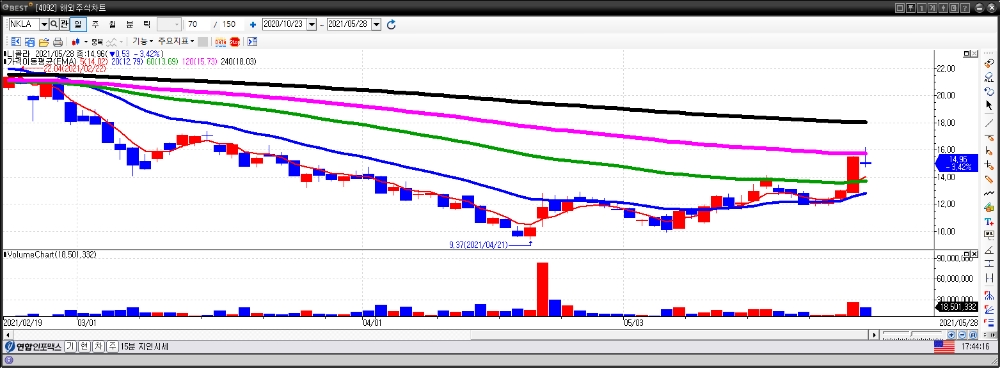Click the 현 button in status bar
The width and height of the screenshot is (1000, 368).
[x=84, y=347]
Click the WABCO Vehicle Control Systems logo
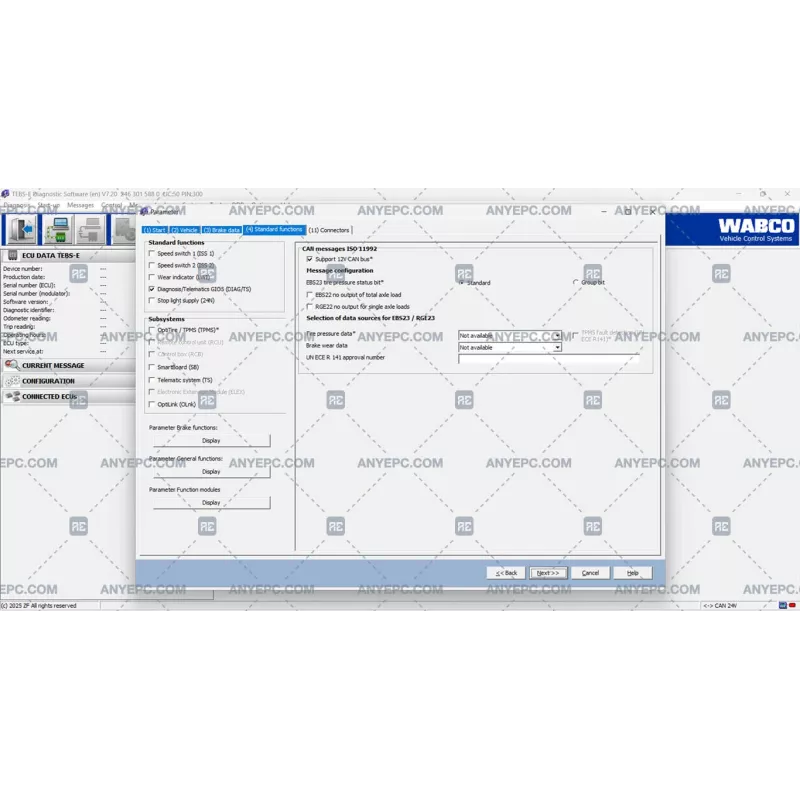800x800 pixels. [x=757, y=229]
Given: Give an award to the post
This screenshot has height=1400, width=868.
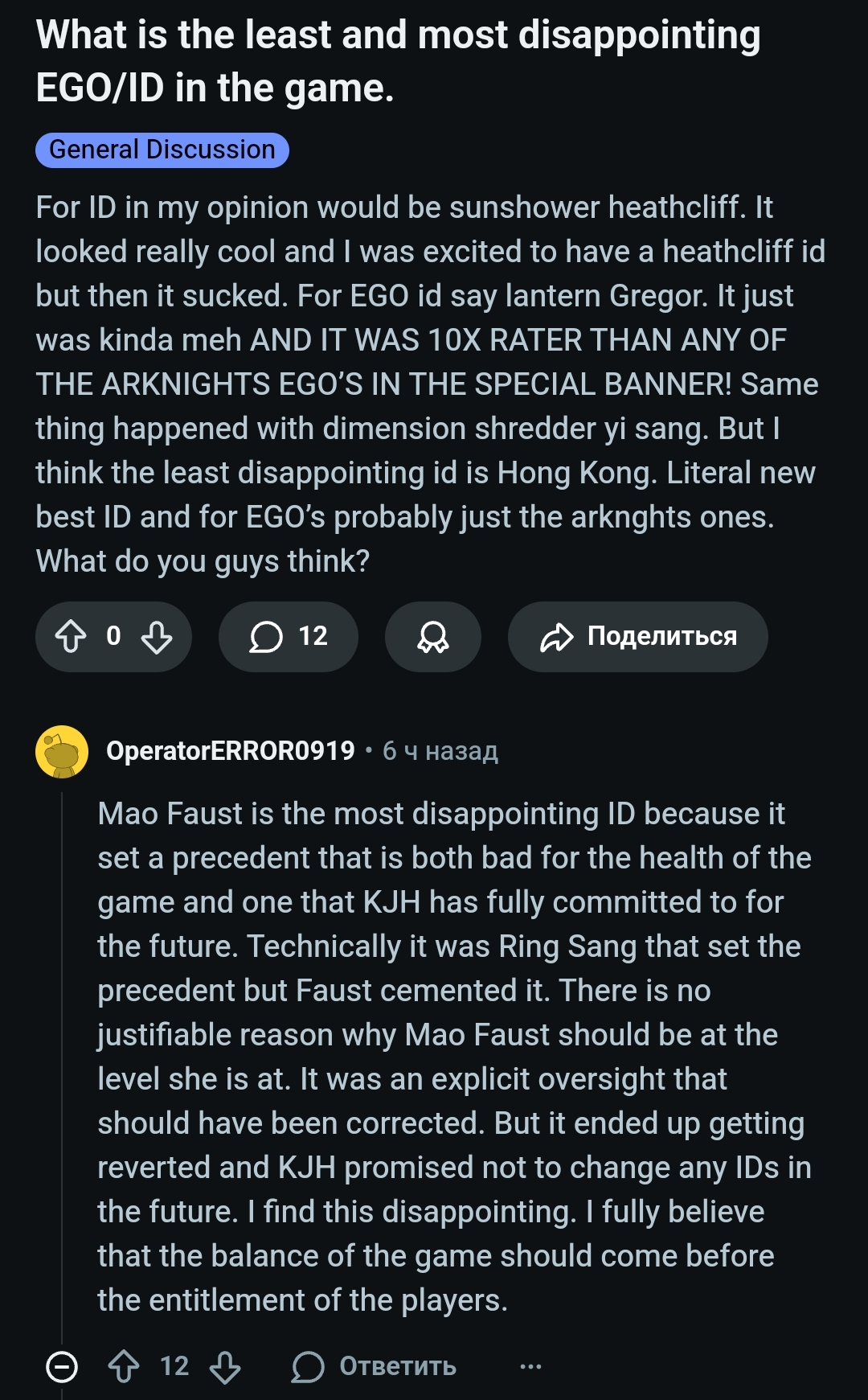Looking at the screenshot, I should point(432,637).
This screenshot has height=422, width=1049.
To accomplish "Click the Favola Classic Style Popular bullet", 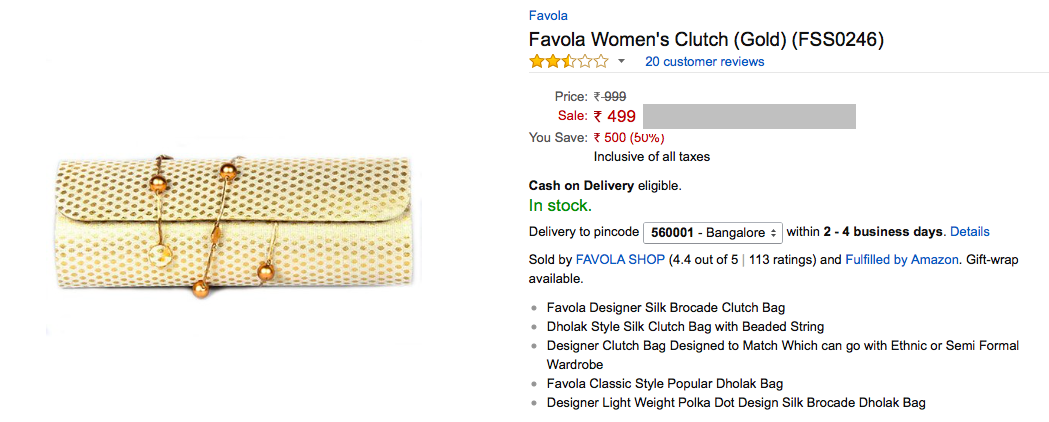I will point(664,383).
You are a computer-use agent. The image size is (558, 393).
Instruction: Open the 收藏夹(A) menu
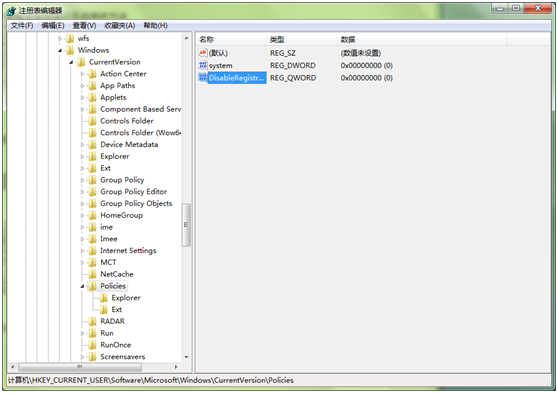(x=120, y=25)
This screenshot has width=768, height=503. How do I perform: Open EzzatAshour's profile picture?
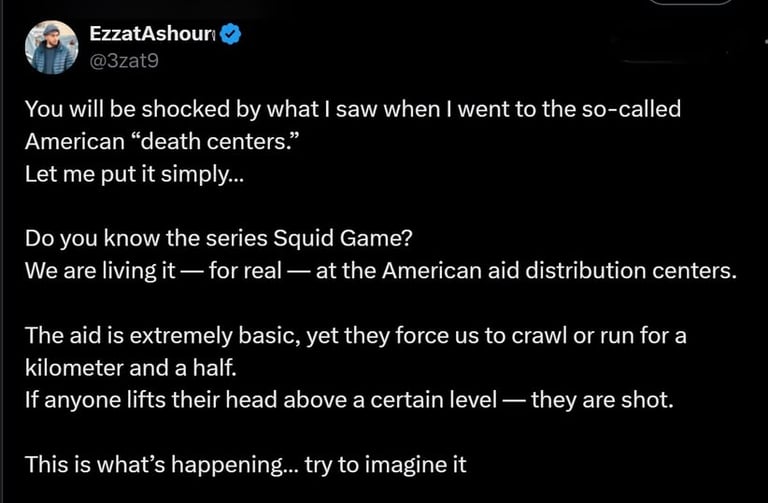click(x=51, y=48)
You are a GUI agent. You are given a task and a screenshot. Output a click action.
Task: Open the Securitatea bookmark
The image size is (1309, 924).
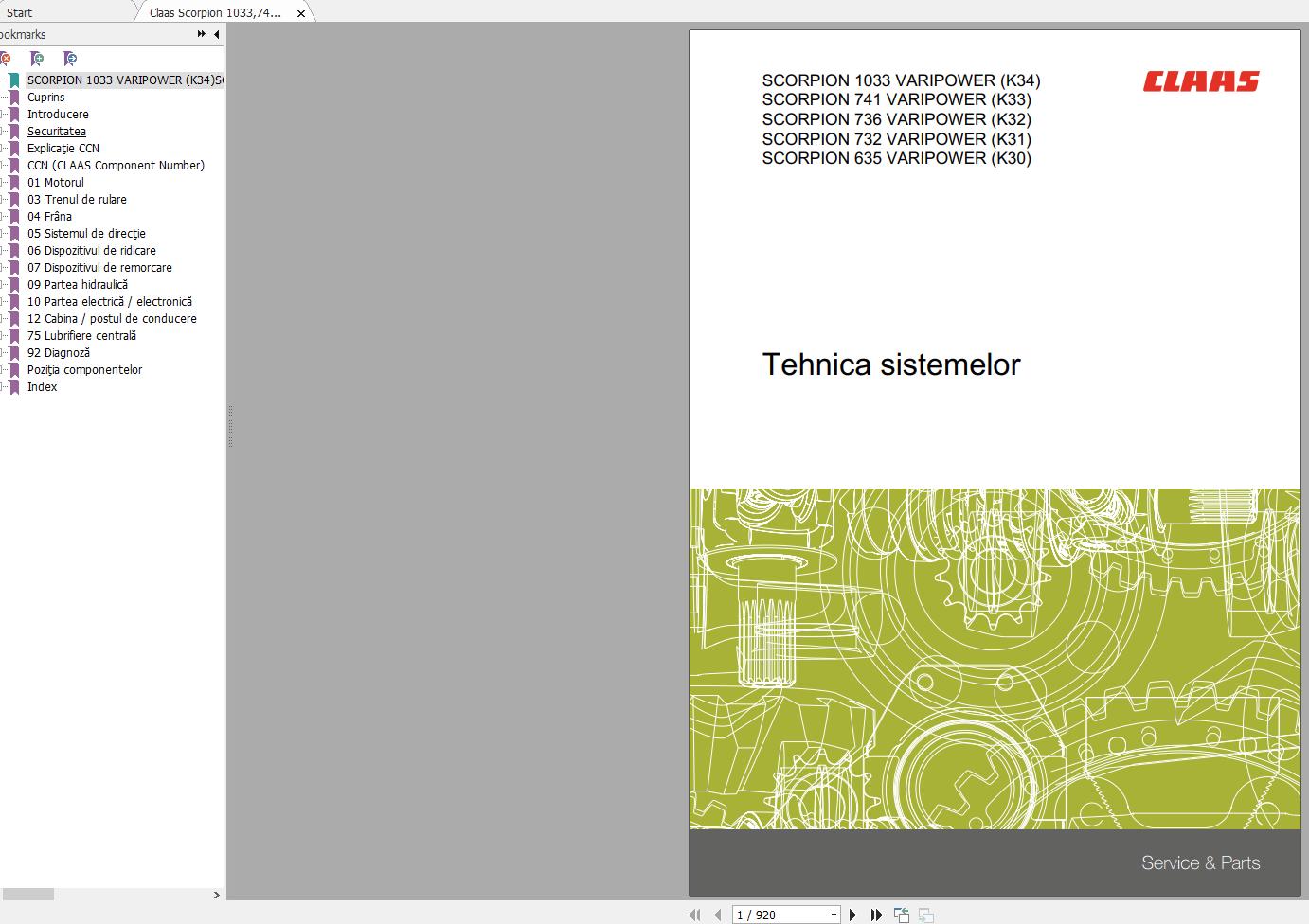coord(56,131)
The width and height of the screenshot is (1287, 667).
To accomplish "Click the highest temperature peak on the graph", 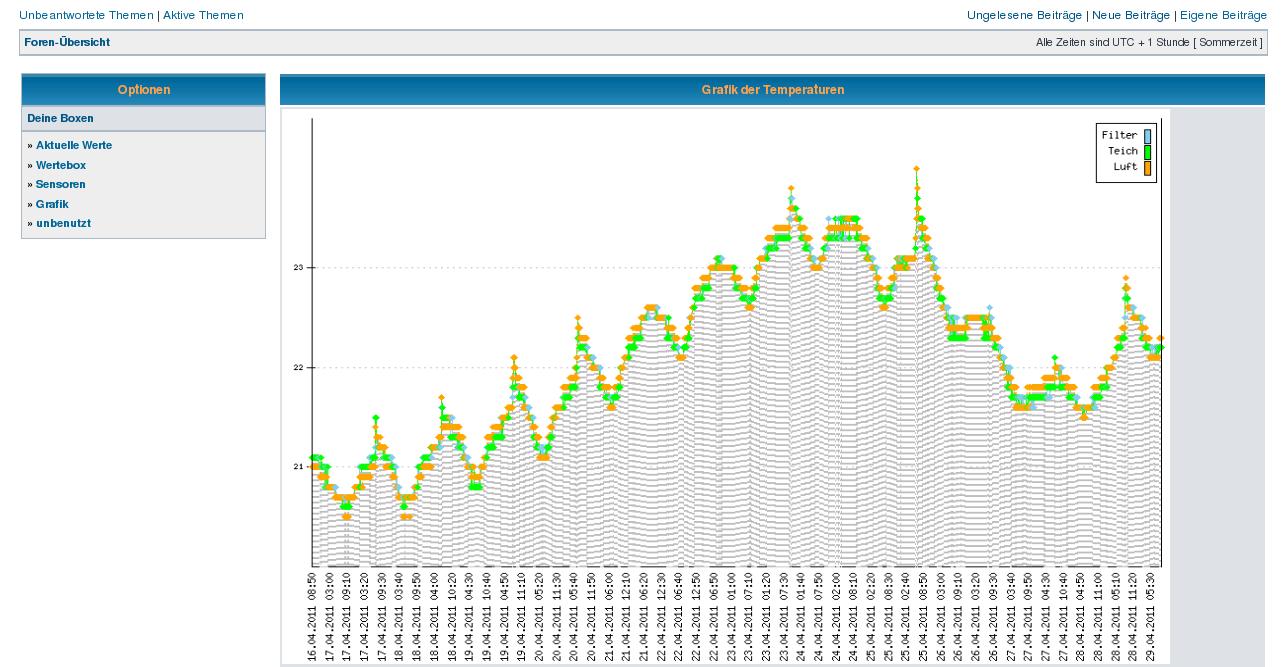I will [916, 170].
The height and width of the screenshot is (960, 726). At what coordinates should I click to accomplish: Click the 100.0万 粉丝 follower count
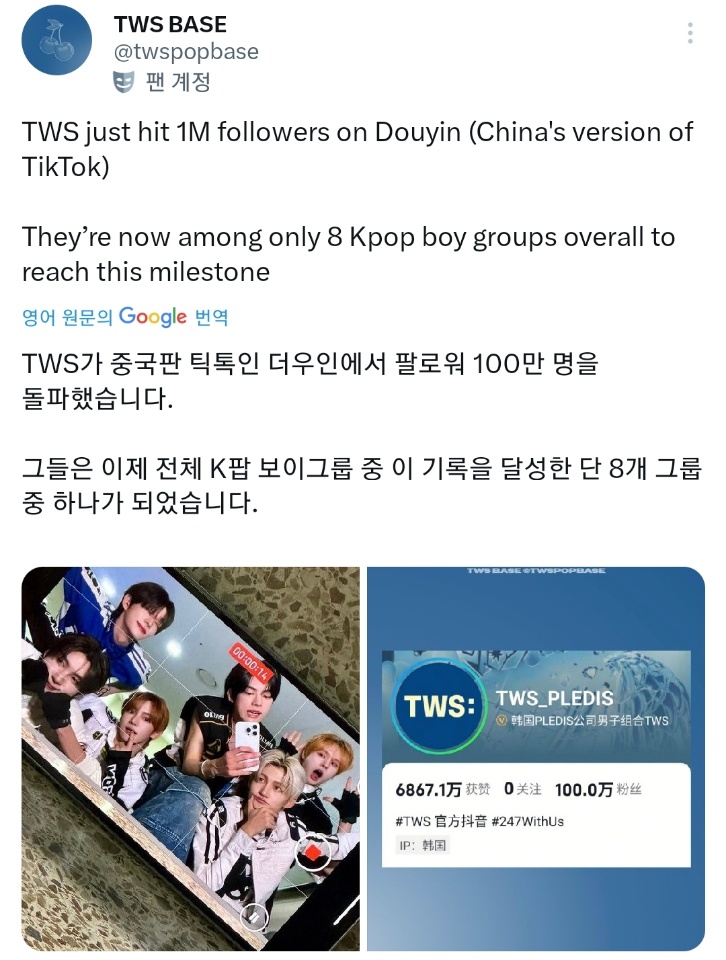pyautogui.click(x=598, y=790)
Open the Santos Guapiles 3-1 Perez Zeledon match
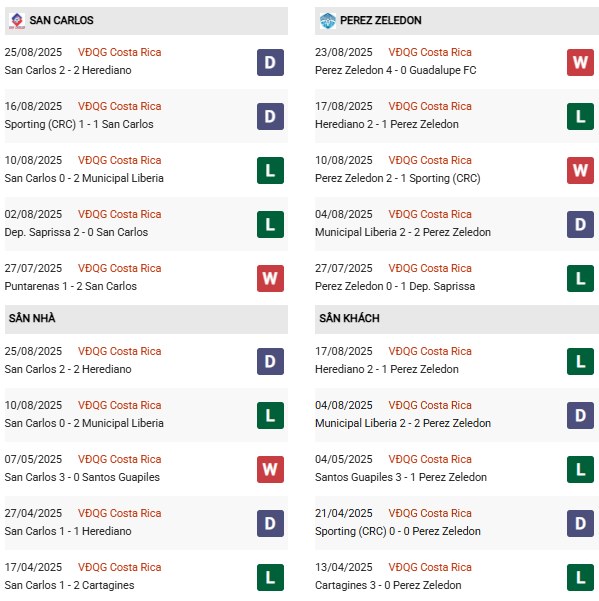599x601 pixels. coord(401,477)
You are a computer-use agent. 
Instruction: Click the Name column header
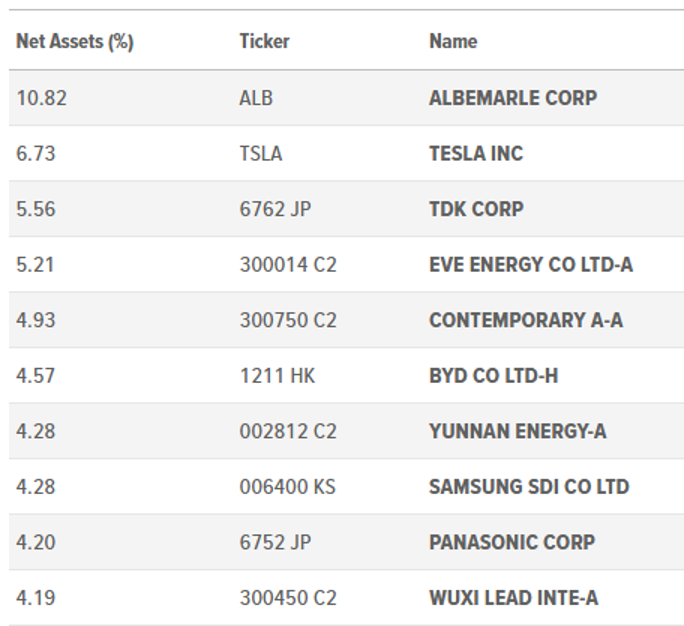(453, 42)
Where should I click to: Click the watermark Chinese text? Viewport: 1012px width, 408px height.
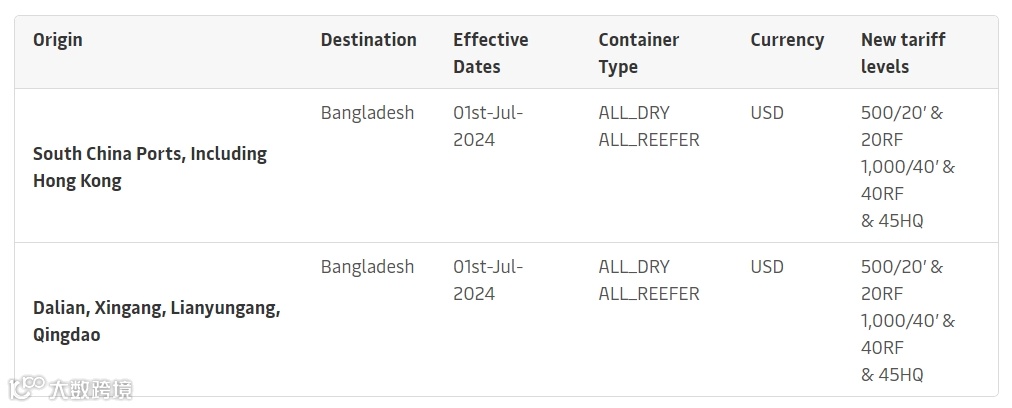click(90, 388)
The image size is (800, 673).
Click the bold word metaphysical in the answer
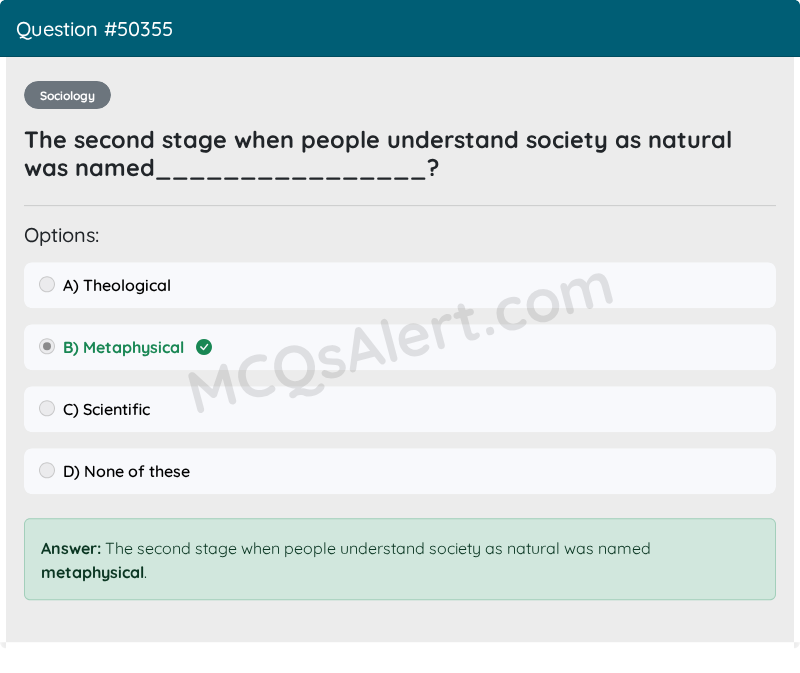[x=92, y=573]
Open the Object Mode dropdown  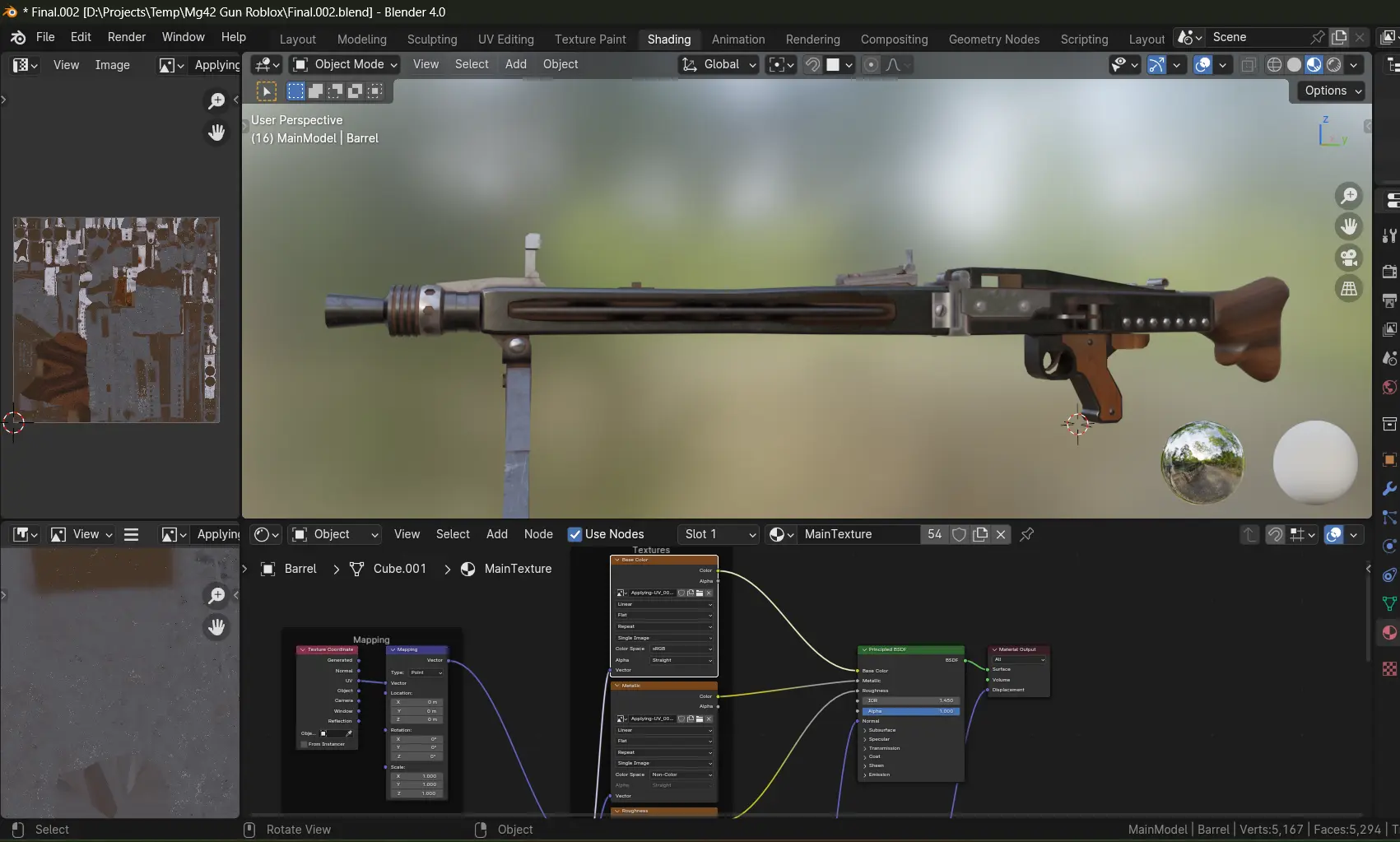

→ Instructions for the task: In the material above, each line with the word "computer" should be copied.

→ Solution below:
You are a computer-use agent. The image size is (558, 393).
You are a computer-use agent. 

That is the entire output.